And I believe him. The evidence is everywhere. There’s a bike rack positioned prominently on their front lawn. As we talk, he and his wife, Leslie, pull out bikes and bike paraphernalia – ramps, rumble strips, A-boards – that they use for events at the kids’ schools.

On the day that I meet her, Berkeley Loper, a seventh grader, is wearing a Bike to Work Day t-shirt from 2011.

“When it gets dirty, she puts on her other one. Or she wears it anyway,” Leslie tells me.

Berkeley makes no comment, but disappears into the garage, emerging later with a tandem in tow. Emmie, her little sister, rides in circles around the yard. The Lopers’ crusade started on Berkeley’s first day of kindergarten at Bryant Elementary. The school was less than a mile from their house, so they arrived on foot.

“I remember seeing the line of cars,” Clint tells me. “It was total traffic mayhem. I remember being distraught, thinking, ‘90 percent of these people live within a mile of the school. None of them need to drive.’”

He continues, “I thought, ‘This isn’t the school I want my kids to go to. Living this way doesn’t fit with our broader cultural goals.'”

So he and Leslie set out to change things. They started with their neighbors and friends, organizing people to walk and bike together. Then they volunteered one Friday morning to bring donuts for kids who showed up on bikes, and their efforts grew from there.

“We didn’t know what we were doing,” Clint says. “We winged it for Bike to School Day in 2006. We got people to volunteer to do maintenance and bring treats.”

Six years later, 50 to 60 kids – 10 percent of the student body – park their bikes outside the school on a typical spring day. What’s the key to their success? Energy, enthusiasm and fun. They have grant money, which they spend on prizes and donuts. More importantly, they have the “bike fairy,” their very own Bike to School mascot.

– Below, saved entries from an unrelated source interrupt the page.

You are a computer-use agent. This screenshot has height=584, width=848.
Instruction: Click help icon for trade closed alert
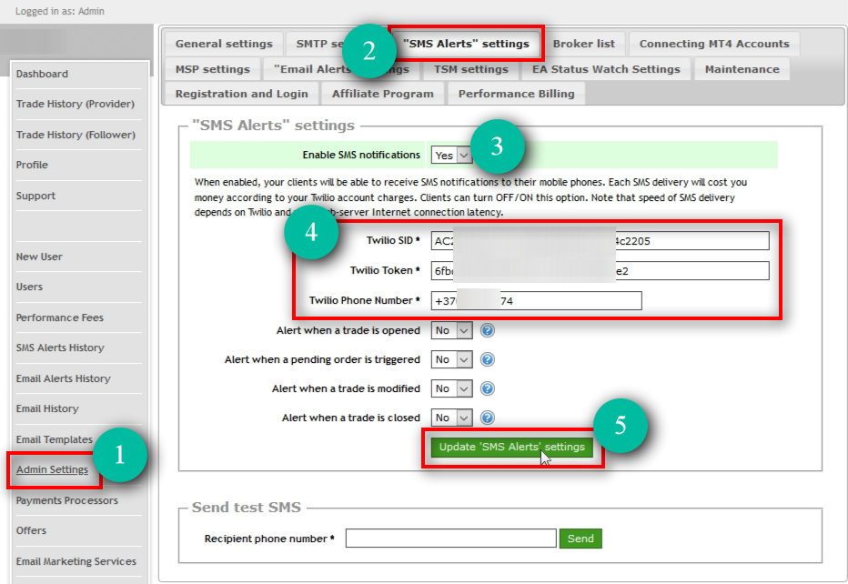click(488, 418)
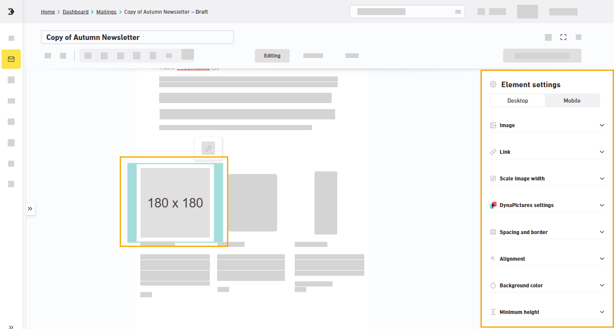Expand the Image settings section
This screenshot has width=614, height=329.
point(547,125)
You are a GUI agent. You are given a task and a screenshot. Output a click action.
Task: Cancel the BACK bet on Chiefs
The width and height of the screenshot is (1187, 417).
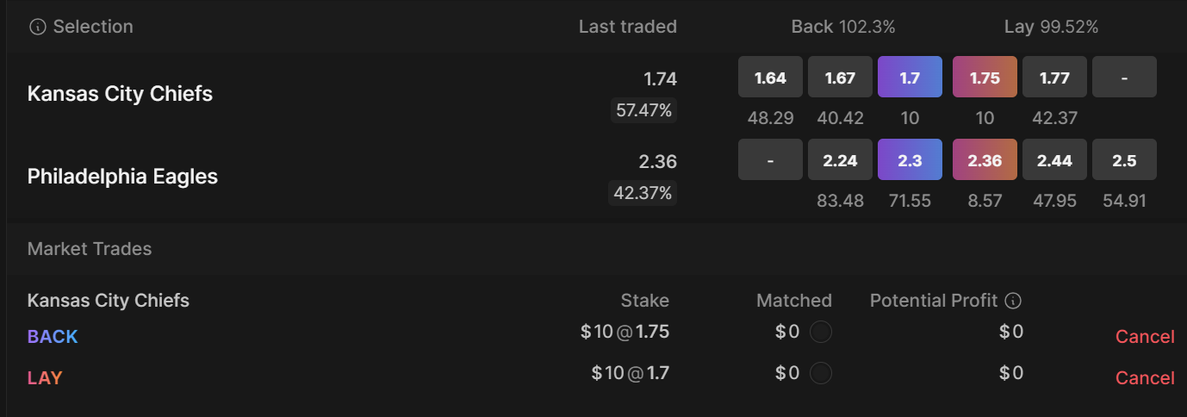pos(1144,337)
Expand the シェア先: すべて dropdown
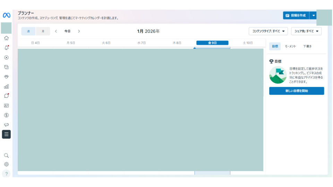333x187 pixels. click(306, 31)
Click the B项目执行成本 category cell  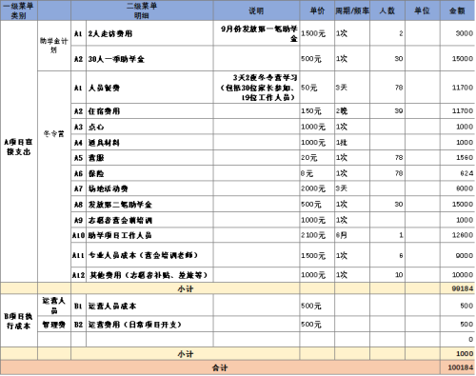pos(19,321)
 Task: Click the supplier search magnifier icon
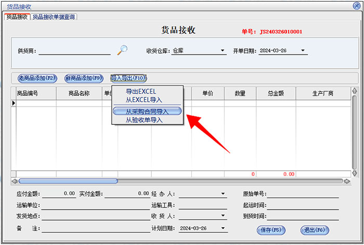(122, 50)
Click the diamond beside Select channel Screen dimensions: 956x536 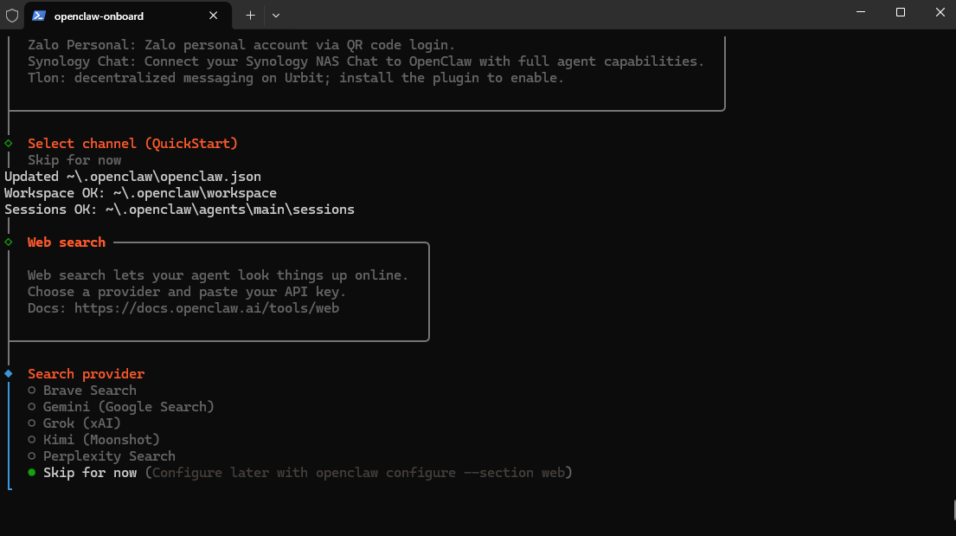click(9, 144)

Leslie Loper as the Bike Fairy

The bike fairy has mysterious origins. According to Leslie, it’s the brainchild of Ellen Aagard, a dedicated community volunteer and biking mom who’s on the board of Cascade’s Education Foundation.

“She got the costume somewhere and presented it to me,” she says. Leslie took it from there. “Laurelhurst has a bike fairy, too, but they have rotating fairies,” she tells me. “I’m the steady fairy. One time I had to go away, and you were the Bike Wiz,” she says, with a nod to her husband.

Every Friday during May, Leslie bikes around the border of the school looking for kids on bikes. When she finds them, she taps them with her wand and awards them with prizes.

“I love being the bike fairy,” she says. “This is how we volunteer,” she continues. “We don’t do an auction or anything else. This is just what we do. And we invented it, six years ago.”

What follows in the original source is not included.